How can you avoid overconfidence bias? Here are four tactics for making more accurate predictions:
#1 Quantify the assessment
Research shows we are most vulnerable to overconfidence bias when we generalize. It’s easy to believe we’re great at something if we never judge ourselves with specific benchmarks. For example, most of us believe we are above-average drivers. However, if you analyze how many car accidents you’ve had, how often you speed, and how many times you’ve run over curbs, you’ll probably make a much more realistic assessment of your own abilities. Seek specific measurement, not generalizations.
#2 Literally, think again
Researchers asked participants to make a prediction two separate times. Those who took a pause and then guessed a second time, were more accurate.
#3 Make both a positive and a negative guess
First, write down all the components that could lead to success, then estimate the chances of a winning outcome. Next, identify all the elements that could trip you up. Finally, figure out the chances of failure. The estimates assigned for both the positive and negative estimates should add up to 100%. For example, I have a 70% chance of success and a 30% chance of failure. By quantifying the prediction from both a positive and negative vantage point, you’ll make a more realistic estimate.
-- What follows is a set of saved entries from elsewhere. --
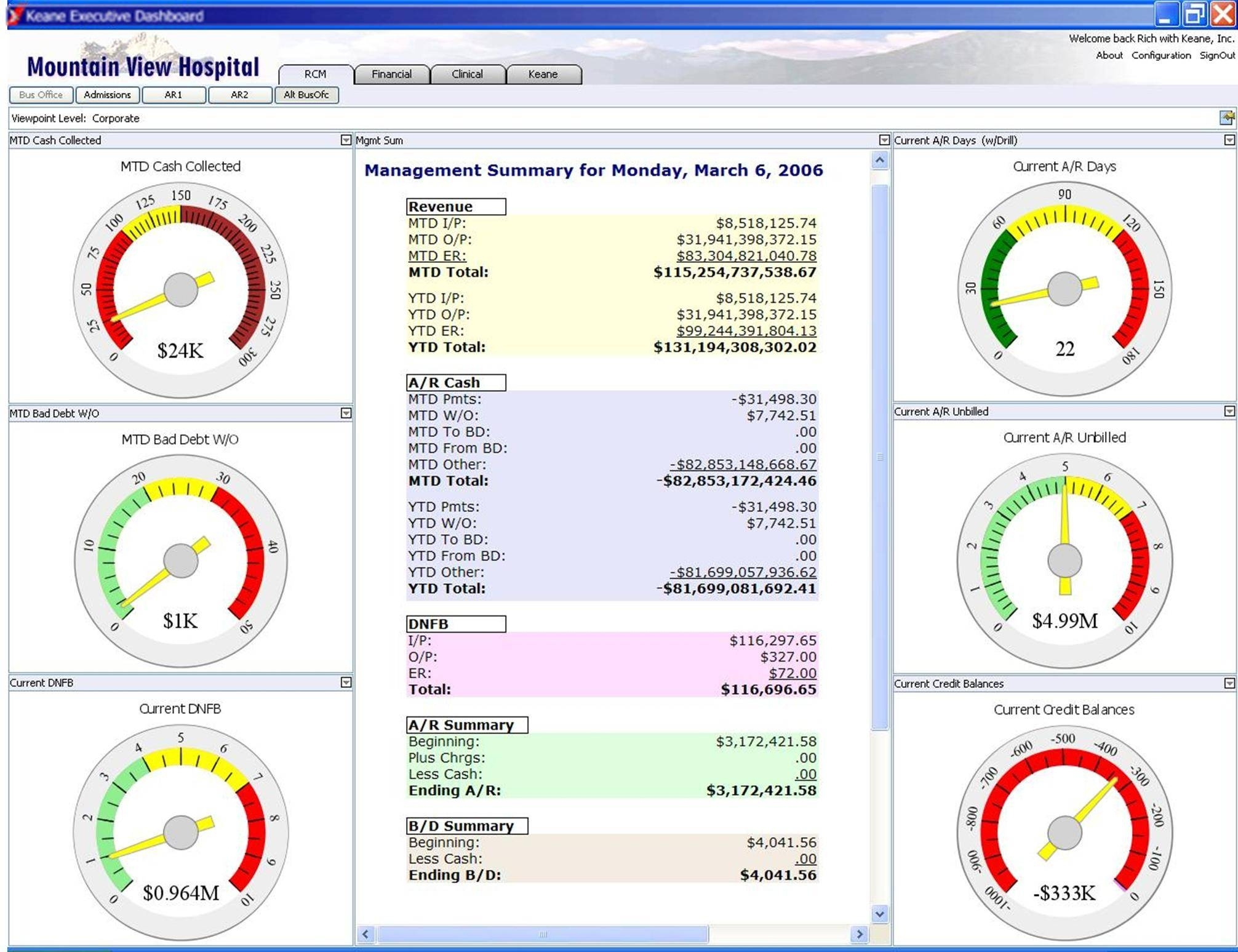This screenshot has height=952, width=1238.
Task: Open MTD Bad Debt W/O panel dropdown
Action: [346, 413]
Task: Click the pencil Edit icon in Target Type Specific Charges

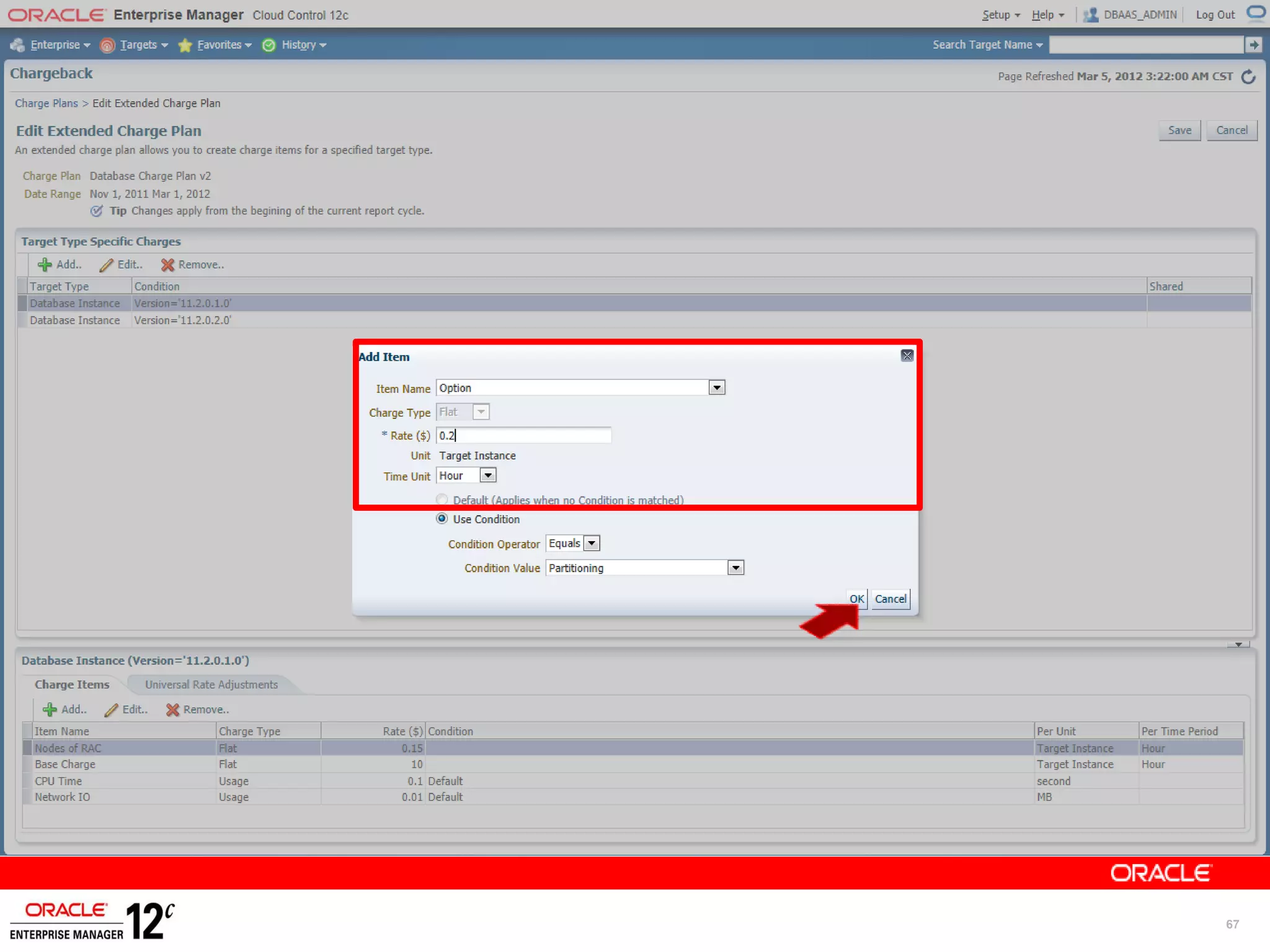Action: tap(107, 265)
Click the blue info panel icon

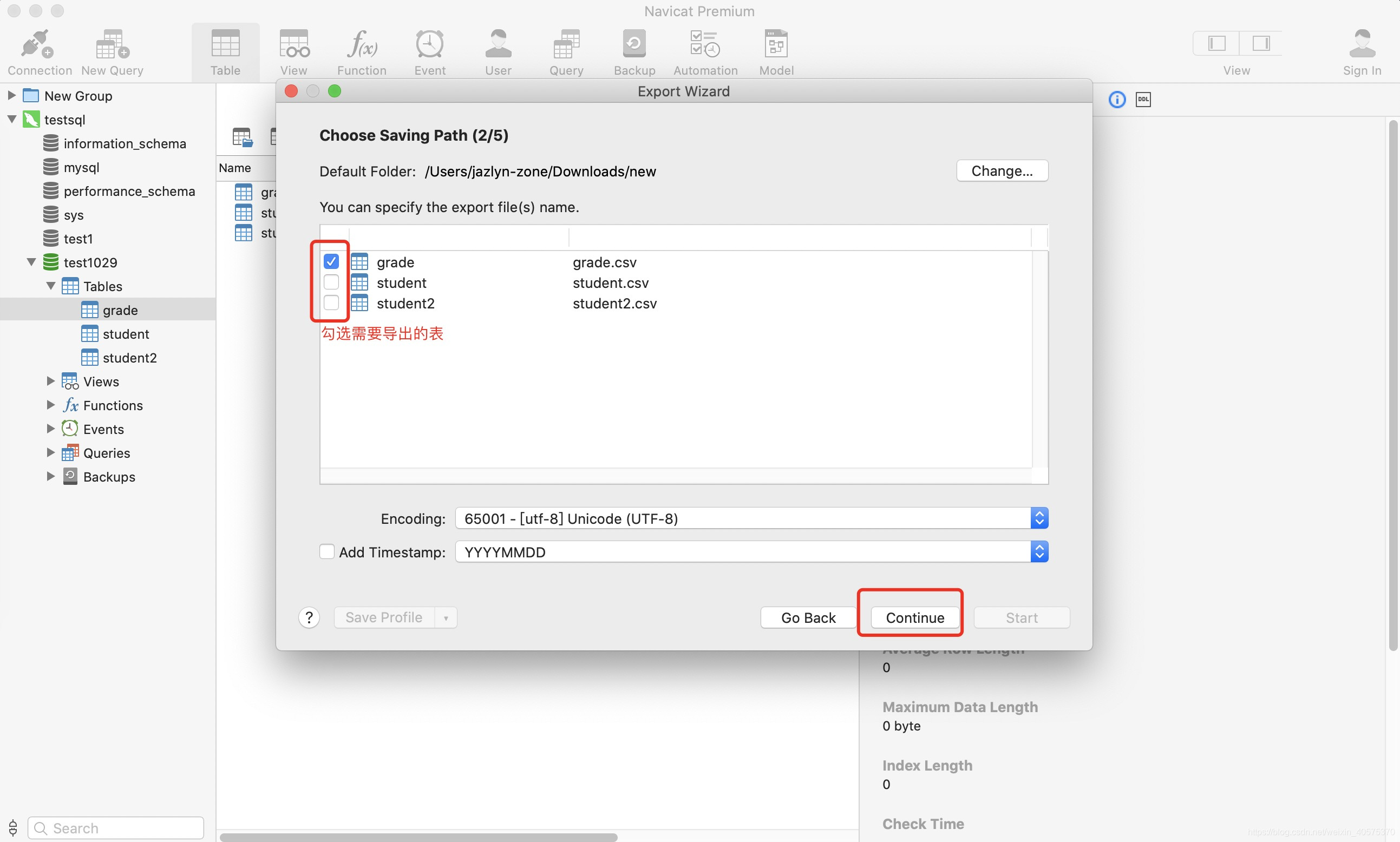coord(1117,100)
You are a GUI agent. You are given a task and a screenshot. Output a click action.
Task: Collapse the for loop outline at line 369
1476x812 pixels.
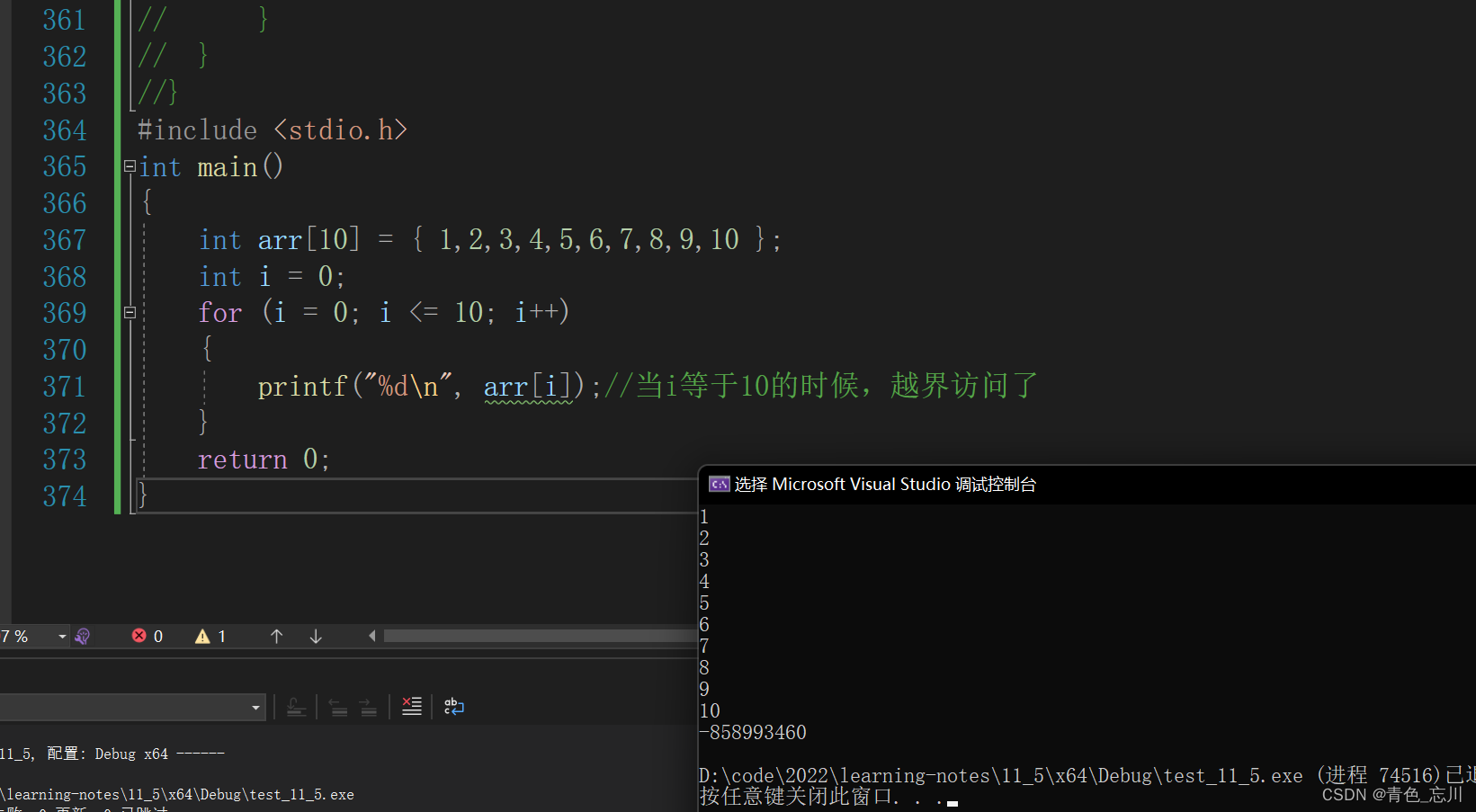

#4 Break up big predictions into component parts
Don’t ask the sales team to predict how they’ll do on this quarter’s goals. Instead, ask them to rank themselves on each element: for example, new business closings, up-selling business, and client retention orders. Most of us are notoriously bad at accurately predicting things with a lot of parts. Breaking the prediction down into many small pieces allows us to make more realistic and meticulous estimates.